Excerpt from a dataset
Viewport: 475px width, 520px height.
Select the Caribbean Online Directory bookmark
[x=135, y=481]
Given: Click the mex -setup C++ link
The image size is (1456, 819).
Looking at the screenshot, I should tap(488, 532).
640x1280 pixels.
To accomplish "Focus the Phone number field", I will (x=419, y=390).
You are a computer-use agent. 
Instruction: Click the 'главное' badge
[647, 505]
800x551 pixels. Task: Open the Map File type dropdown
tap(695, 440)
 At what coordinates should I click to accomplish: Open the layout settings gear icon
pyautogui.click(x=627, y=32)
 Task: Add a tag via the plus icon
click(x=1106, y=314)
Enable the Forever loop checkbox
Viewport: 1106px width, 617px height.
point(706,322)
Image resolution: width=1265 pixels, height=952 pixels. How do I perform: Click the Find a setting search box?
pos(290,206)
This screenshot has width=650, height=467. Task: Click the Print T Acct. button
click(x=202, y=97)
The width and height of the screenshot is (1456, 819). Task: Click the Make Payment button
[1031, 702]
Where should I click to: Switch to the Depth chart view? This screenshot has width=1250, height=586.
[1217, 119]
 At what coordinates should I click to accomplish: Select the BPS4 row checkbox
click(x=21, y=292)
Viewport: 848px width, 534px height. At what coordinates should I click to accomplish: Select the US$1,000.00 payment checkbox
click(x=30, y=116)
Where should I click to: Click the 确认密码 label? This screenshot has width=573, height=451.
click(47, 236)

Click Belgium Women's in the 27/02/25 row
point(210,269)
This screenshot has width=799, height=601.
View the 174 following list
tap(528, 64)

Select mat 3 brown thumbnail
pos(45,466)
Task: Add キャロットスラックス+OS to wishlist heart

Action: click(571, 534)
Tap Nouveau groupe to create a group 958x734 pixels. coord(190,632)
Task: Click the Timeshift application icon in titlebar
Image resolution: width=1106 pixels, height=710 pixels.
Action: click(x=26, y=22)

* **Given problem**
Return, word for word, the stretch of the data from its first line through the line containing "tap(695, 440)", both ends included.

* **Written solution**
Viewport: 475px width, 520px height.
Select the Caribbean Online Directory bookmark
[x=135, y=481]
Given: Click the mex -setup C++ link
The image size is (1456, 819).
Looking at the screenshot, I should tap(488, 532).
640x1280 pixels.
To accomplish "Focus the Phone number field", I will (x=419, y=390).
You are a computer-use agent. 
Instruction: Click the 'главное' badge
[647, 505]
800x551 pixels. Task: Open the Map File type dropdown
tap(695, 440)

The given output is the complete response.